Can you spare a few minutes?
What is it going to take for other cultures to recognize the people’s who loved and lived on this land and made it the garden that others would envy and finally overtake? When do we recognize and give truth and light to the history of a great peoples who were unjustly forced out into the outback, the deserts, the barren lands that almost extinguished The Peoples ? What worse could be done to a culture? Yet, we are forgetting, on purpose, because our history with The People ios so dark and we are numb to the trickle-down repercussions and evidences of a people nearly extinguished. What does it take for others to give favor to those generations who still experience those very repercussions? What does it take for us to treat The People with dignity, respect, and make sure they have a safe space where their women and girls do not turn up missing and/or murdered without justice prevailing?
If only you could all know and experience living with, getting to know The People around your area, intimately; spending quality lengths of time with, eating with, sitting around a fire with, giving service to, being true learners about, The People, having an honest heart and truthfully wanting to know The People; then, there is hope that you can even begin to understand what a beautiful culture they have, what simplicity their souls are, how truly accepting, forgiving, teaching they can be. Their culture is rich, full of knowledge and beautiful traditions and ways of being spiritual beings down here on Mother Earth. Competition Pow wows are not even a smidge of what their culture is about. You need to take time to be with them, their families, and sit at their knees, partake of their ceremonies, to begin to know even a little of how beautiful their culture is. To do so is to begin to understand, in a small way, how devastating, how wounded families are, how much damage has been wrought by Colonialism. I hear many thinking, “Well, it wasn’t me!” What you might not understand is that we perpetrate it all, generation after generation, by our misunderstandings. “Ge over it!” is another one I hear. It has taken how many hundreds of years, with the trickle-down effects, of our elitest mentality, and our own conditioning as Colonial heirs, and it will take many lifetimes and much love and compassion, and understanding for us to change our views so that some healing can take place.
There have been centuries of oppression, yet, here they are; strong, brave, proud and resilient. They continue to be stewards of Mother Earth as was asked by Creator. (Take care of Mother Earth and take care of each other, were the two requests of Creator when he created man.)
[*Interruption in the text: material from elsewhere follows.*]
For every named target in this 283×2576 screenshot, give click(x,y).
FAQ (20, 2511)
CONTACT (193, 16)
They have brought contributions to the arts, the humanities, to public services, that we may have been overlooking. They have so very much to offer and will offer, have offered, and yet, her we are; still misunderstanding, still knowing so little of their culture, still not seeking the WHY of things, still believing the stories we have been told, still refusing to take the time to know our neighbors, still not loving one another.
“Standing Bear rose, extending his hand toward the judge’s bench:
"That hand is not the color of yours, but if I pierce it, I shall feel pain. If you pierce your hand, you also feel pain. The blood that will flow from mine will be the same color as yours. I am a man. God made us both."”
Systemic racism, economic inequity, poverty, poor health, dispossession, over-incarceration, violence, loss of language, loss of culture, family disintegration, are but a few of the serious setbacks for The People. We see the projections of all this, but we have not gone to really know our neighbors in their homes, in their communities, in the sacred ceremonies. Until we do, we can never know The People and the greats gifts they have for us.